Tales of a Technician: How to Best Allocate Capital | Tackle Trading: The #1 rated trading education platform

Tales of a Technician: How to Best Allocate Capital

You have choices on where to put your money. How do you make the best decision? In today’s video, I’ll discuss the best principles to guide your decision.

Video Notes

How to Best Allocate Capital

I have $10k in a low-risk investment that pays 11% over the next year.

  1. United States: Series I-Bonds 9.6%.

There is an alternate investment that has the potential to make more than 11% per year. Why not take the money in the 11% ROI investment and re-allocate to this new one?

Guiding Principles:

  1. My goal drives a lot of where I put my money.
    1. Based on me saving X amount every year for the next 20 years and needing Y amount in the 20th year to retire, I discover I need an 8% annual return to hit my goal.
    1. I can’t just park my money in bonds yielding 4% or CDs paying 3% because it will be IMPOSSIBLE to reach my goal.
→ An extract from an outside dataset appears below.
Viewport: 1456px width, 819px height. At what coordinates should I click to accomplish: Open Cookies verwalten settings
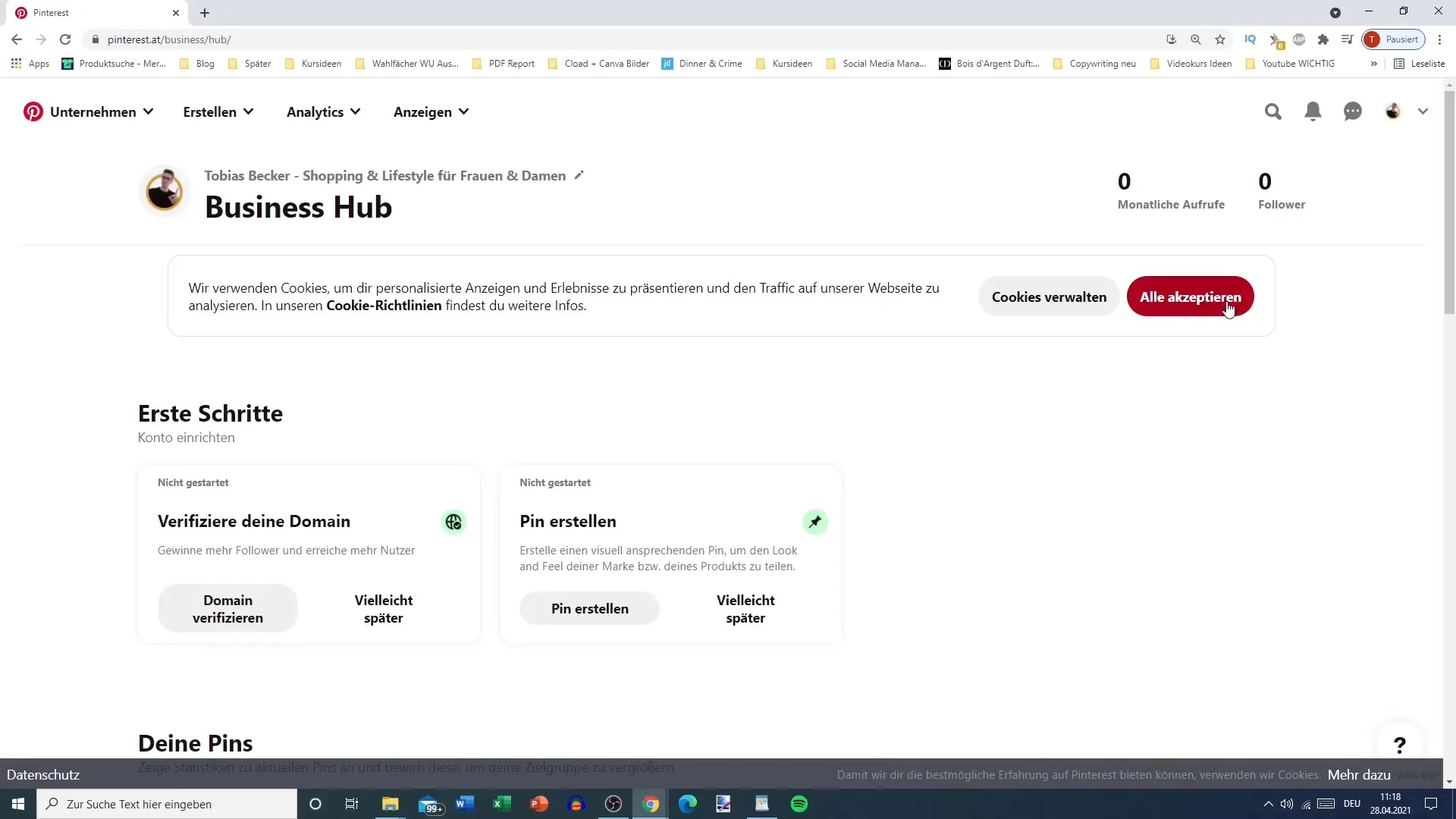click(1049, 297)
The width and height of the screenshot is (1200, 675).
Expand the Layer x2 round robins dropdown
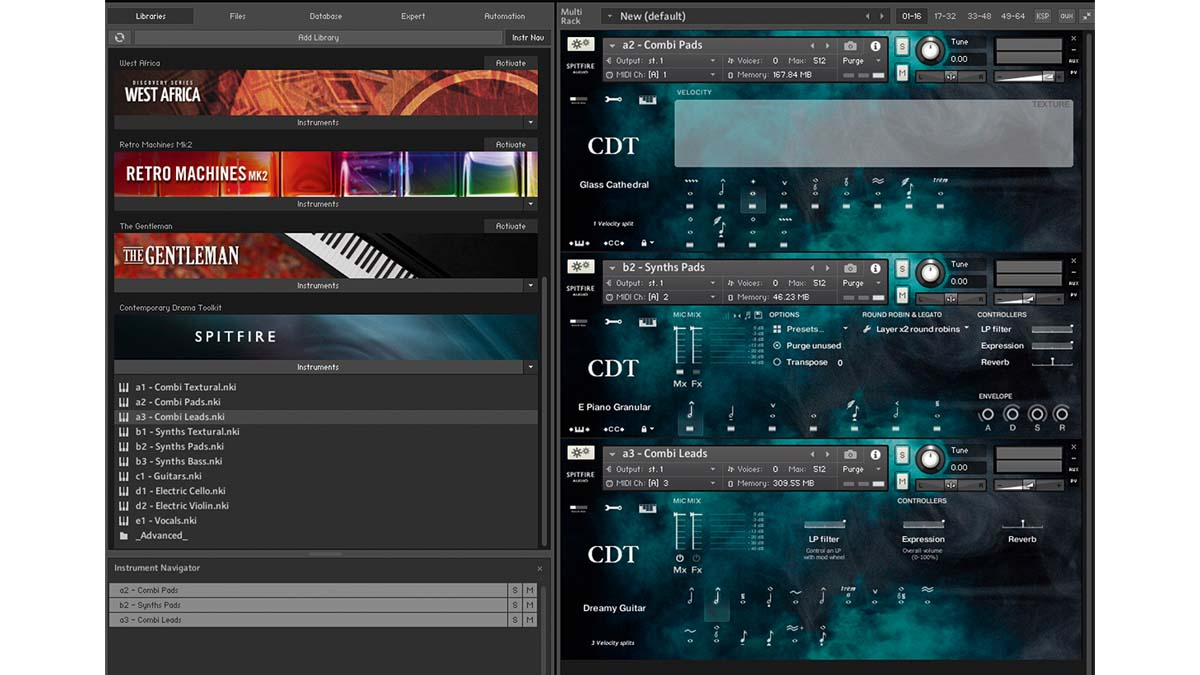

Of necessity, I must own assets that have historically grown at 8%+ annually. That points to stocks.
  2. I’m incentivized to put money where it grows the MOST!
    1. Trading System A: Potential return 25% per year
    1. Trading System B: Potential return 10% per year
  3. You must also consider the risk or volatility inherent to the asset/system you’re investing in.
    1. Trading System A: potential ROI 25% but it’s insanely volatile and has drawdowns of -60% to -80%
    1. Trading System B: potential ROI 10% but it’s not as volatile and has drawdowns of -20% to -30%.
    1. The lower risk/less volatility of a lower ROI system/asset makes it justified.
  4. Likelihood of success.
    1. 100% chance of 9.6% return in Series I bonds.
    1. Less than 100% chance my alternate trading system pays 20% return over the year.
  5. Return on stress. Return on effort
    1. 11% gov’t bond = no stress / Return on effort = zero

Tyler’s preference: Favor higher probability of making less return with most of the money and get aggressive with lower probability strategies that make higher potential returns with a smaller portion of the account.